DOCUMENT EXCERPT -
Additionally, an LED may be positioned at the distal end of the device to illuminate the surgical field. A wire(s) supplying voltage to the LED may run along the tubular member of the suction device.

Claims

1-67. (cancelled)

68. A suction appliance comprising: a tube formed from a light-conducting polymer and having a proximal end for mating to a suction source, a distal end, and a tubular wall including a first void at least partially filled with a chemiluminescent material, the tubular wall forming a channel for transmitting suction from the proximal to the distal end.

69. The suction appliance of claim 68, wherein the tube further includes a shapeable element disposed longitudinally with at least a portion of the tubular wall.

70. The suction appliance of claim 68, wherein the tube further includes a second void and a third void at least partially filled with a chemiluminescent material.

71. The suction appliance of claim 69, wherein the shapeable element is embedded in the tubular wall.

72. The suction appliance of claim 68, further comprising a shapeable element disposed within the void, and wherein a volume of the void formed by the tubular wall is filled at least partially by the shapeable element, and at least partially by the chemiluminescent material.

73. The suction appliance of claim 68, wherein the polymer is a shapeable polymer.

74. A suction appliance, comprising: a first tube formed from a light-conducting polymer and having a proximal end adapted to mate with a suction source, a distal end, and a tubular wall forming a channel for transmitting suction from the proximal end to the distal end; and a closed container disposed with a least a portion of the first tube and containing a chemiluminescent material.

75. The suction appliance of claim 74, wherein the closed container is tubular.

76. The suction appliance of claim 75, wherein the tubular closed container is disposed within the first tube.

77. The suction appliance of claim 76, wherein the tubular closed container is coaxially disposed within the first tube.

SUPPLIED INFORMATION -
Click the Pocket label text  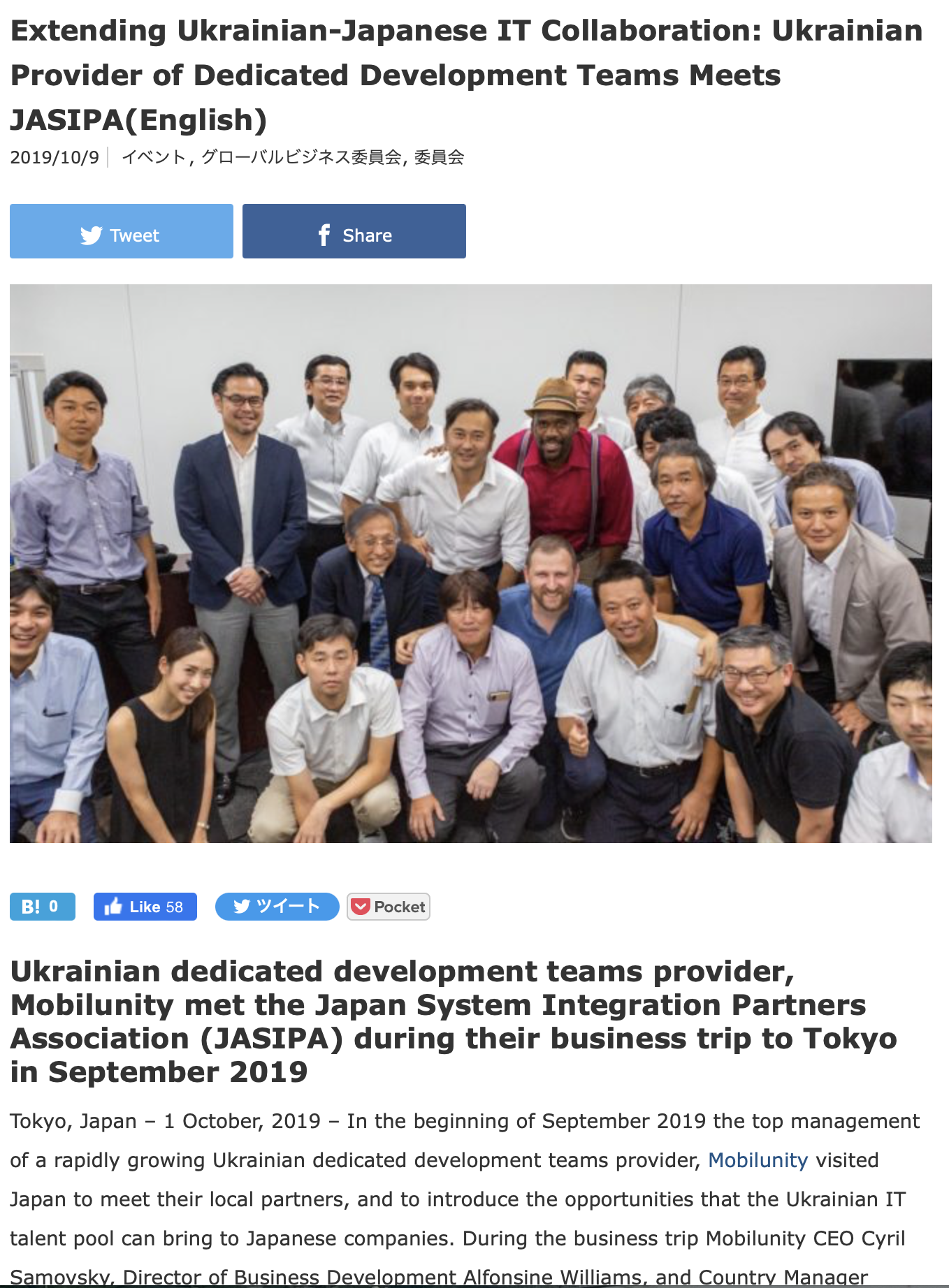400,907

WHAT TO WORK ON -
In the suction appliance text, what is the tube in claim 68 formed from? The lines above aren't needed here.

RESPONSE FOR THIS EXERCISE -
A light-conducting polymer.